Extracted data: Begin

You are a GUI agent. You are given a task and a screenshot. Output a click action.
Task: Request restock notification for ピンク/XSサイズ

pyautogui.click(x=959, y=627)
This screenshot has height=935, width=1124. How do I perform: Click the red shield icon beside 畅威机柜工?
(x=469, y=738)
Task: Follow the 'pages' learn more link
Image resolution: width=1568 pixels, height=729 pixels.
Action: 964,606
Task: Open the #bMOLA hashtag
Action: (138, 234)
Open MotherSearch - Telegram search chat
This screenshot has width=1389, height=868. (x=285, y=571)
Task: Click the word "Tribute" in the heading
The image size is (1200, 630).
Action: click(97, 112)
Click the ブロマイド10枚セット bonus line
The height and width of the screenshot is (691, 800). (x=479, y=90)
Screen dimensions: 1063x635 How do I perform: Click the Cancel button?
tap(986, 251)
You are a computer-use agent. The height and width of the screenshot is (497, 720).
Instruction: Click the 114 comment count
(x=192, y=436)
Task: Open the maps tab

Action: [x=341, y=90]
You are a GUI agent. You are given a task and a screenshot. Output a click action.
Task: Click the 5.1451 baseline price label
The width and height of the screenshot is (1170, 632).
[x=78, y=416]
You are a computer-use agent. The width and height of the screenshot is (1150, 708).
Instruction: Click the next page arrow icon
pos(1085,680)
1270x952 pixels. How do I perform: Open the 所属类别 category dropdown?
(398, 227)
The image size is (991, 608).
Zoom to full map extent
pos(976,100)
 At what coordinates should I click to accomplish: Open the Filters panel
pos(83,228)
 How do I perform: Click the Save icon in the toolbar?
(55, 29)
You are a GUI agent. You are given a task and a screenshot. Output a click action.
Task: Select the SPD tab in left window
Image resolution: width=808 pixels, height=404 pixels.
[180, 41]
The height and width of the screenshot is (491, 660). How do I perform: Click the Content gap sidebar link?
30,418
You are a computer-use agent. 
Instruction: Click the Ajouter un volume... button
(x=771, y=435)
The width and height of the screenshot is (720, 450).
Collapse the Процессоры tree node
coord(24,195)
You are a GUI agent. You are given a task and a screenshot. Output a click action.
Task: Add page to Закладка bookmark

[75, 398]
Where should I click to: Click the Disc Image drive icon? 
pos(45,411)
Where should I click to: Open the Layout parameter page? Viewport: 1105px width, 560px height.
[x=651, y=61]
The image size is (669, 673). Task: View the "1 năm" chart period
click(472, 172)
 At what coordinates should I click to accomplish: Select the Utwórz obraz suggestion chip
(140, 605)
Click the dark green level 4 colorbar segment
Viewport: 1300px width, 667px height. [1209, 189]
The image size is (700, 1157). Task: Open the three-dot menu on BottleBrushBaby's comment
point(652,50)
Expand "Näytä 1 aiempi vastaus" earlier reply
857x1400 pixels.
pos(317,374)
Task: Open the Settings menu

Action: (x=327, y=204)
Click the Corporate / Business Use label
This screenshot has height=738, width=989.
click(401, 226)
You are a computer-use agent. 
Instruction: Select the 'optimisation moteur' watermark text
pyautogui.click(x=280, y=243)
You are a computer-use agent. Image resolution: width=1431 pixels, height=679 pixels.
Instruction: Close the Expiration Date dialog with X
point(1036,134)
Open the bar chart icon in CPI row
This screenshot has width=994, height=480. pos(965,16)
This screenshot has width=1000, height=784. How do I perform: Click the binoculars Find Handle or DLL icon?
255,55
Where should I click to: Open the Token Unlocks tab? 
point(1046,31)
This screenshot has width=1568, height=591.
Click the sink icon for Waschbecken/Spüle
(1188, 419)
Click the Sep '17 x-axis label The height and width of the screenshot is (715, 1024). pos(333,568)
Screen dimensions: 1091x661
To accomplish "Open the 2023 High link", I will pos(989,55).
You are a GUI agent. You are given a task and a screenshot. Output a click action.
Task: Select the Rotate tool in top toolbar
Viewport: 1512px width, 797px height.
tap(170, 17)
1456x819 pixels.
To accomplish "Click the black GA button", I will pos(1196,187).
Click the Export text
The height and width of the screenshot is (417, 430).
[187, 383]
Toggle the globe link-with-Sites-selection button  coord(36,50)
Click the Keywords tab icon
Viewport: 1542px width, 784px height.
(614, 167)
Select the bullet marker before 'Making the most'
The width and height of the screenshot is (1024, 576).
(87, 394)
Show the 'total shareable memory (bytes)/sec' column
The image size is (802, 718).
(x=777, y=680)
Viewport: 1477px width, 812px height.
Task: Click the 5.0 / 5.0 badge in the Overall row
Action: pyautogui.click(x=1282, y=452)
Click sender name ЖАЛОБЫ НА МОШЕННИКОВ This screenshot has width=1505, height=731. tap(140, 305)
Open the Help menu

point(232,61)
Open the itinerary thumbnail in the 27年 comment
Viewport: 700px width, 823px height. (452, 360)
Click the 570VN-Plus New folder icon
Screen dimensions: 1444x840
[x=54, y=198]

Extracted data: End

▶ [Work required]: Could you write out all the data exactly as it is given?

▶ [Answer section]:
You are a GUI agent. You are given a task and a screenshot. Output a click action.
Task: Request restock notification for ピンク/XSサイズ

pyautogui.click(x=959, y=627)
This screenshot has height=935, width=1124. How do I perform: Click the red shield icon beside 畅威机柜工?
(x=469, y=738)
Task: Follow the 'pages' learn more link
Image resolution: width=1568 pixels, height=729 pixels.
Action: 964,606
Task: Open the #bMOLA hashtag
Action: (138, 234)
Open MotherSearch - Telegram search chat
This screenshot has width=1389, height=868. (x=285, y=571)
Task: Click the word "Tribute" in the heading
The image size is (1200, 630).
Action: click(97, 112)
Click the ブロマイド10枚セット bonus line
The height and width of the screenshot is (691, 800). (x=479, y=90)
Screen dimensions: 1063x635 How do I perform: Click the Cancel button?
tap(986, 251)
You are a computer-use agent. The height and width of the screenshot is (497, 720).
Instruction: Click the 114 comment count
(x=192, y=436)
Task: Open the maps tab

Action: [x=341, y=90]
You are a GUI agent. You are given a task and a screenshot. Output a click action.
Task: Click the 5.1451 baseline price label
The width and height of the screenshot is (1170, 632).
[x=78, y=416]
You are a computer-use agent. The width and height of the screenshot is (1150, 708).
Instruction: Click the next page arrow icon
pos(1085,680)
1270x952 pixels. How do I perform: Open the 所属类别 category dropdown?
(398, 227)
The image size is (991, 608).
Zoom to full map extent
pos(976,100)
 At what coordinates should I click to accomplish: Open the Filters panel
pos(83,228)
 How do I perform: Click the Save icon in the toolbar?
(55, 29)
You are a GUI agent. You are given a task and a screenshot. Output a click action.
Task: Select the SPD tab in left window
Image resolution: width=808 pixels, height=404 pixels.
[180, 41]
The height and width of the screenshot is (491, 660). How do I perform: Click the Content gap sidebar link?
30,418
You are a computer-use agent. 
Instruction: Click the Ajouter un volume... button
(x=771, y=435)
The width and height of the screenshot is (720, 450).
Collapse the Процессоры tree node
coord(24,195)
You are a GUI agent. You are given a task and a screenshot. Output a click action.
Task: Add page to Закладка bookmark

[75, 398]
Where should I click to: Click the Disc Image drive icon? 
pos(45,411)
Where should I click to: Open the Layout parameter page? Viewport: 1105px width, 560px height.
[x=651, y=61]
The image size is (669, 673). Task: View the "1 năm" chart period
click(472, 172)
 At what coordinates should I click to accomplish: Select the Utwórz obraz suggestion chip
(140, 605)
Click the dark green level 4 colorbar segment
Viewport: 1300px width, 667px height. [1209, 189]
The image size is (700, 1157). Task: Open the three-dot menu on BottleBrushBaby's comment
point(652,50)
Expand "Näytä 1 aiempi vastaus" earlier reply
857x1400 pixels.
pos(317,374)
Task: Open the Settings menu

Action: (x=327, y=204)
Click the Corporate / Business Use label
This screenshot has height=738, width=989.
click(401, 226)
You are a computer-use agent. 
Instruction: Select the 'optimisation moteur' watermark text
pyautogui.click(x=280, y=243)
You are a computer-use agent. Image resolution: width=1431 pixels, height=679 pixels.
Instruction: Close the Expiration Date dialog with X
point(1036,134)
Open the bar chart icon in CPI row
This screenshot has width=994, height=480. pos(965,16)
This screenshot has width=1000, height=784. How do I perform: Click the binoculars Find Handle or DLL icon?
255,55
Where should I click to: Open the Token Unlocks tab? 
point(1046,31)
This screenshot has width=1568, height=591.
Click the sink icon for Waschbecken/Spüle
(1188, 419)
Click the Sep '17 x-axis label The height and width of the screenshot is (715, 1024). pos(333,568)
Screen dimensions: 1091x661
To accomplish "Open the 2023 High link", I will pos(989,55).
You are a GUI agent. You are given a task and a screenshot. Output a click action.
Task: Select the Rotate tool in top toolbar
Viewport: 1512px width, 797px height.
tap(170, 17)
1456x819 pixels.
To accomplish "Click the black GA button", I will pos(1196,187).
Click the Export text
The height and width of the screenshot is (417, 430).
[187, 383]
Toggle the globe link-with-Sites-selection button  coord(36,50)
Click the Keywords tab icon
Viewport: 1542px width, 784px height.
(614, 167)
Select the bullet marker before 'Making the most'
The width and height of the screenshot is (1024, 576).
(87, 394)
Show the 'total shareable memory (bytes)/sec' column
The image size is (802, 718).
(x=777, y=680)
Viewport: 1477px width, 812px height.
Task: Click the 5.0 / 5.0 badge in the Overall row
Action: pyautogui.click(x=1282, y=452)
Click sender name ЖАЛОБЫ НА МОШЕННИКОВ This screenshot has width=1505, height=731. tap(140, 305)
Open the Help menu

point(232,61)
Open the itinerary thumbnail in the 27年 comment
Viewport: 700px width, 823px height. (452, 360)
Click the 570VN-Plus New folder icon
Screen dimensions: 1444x840
[x=54, y=198]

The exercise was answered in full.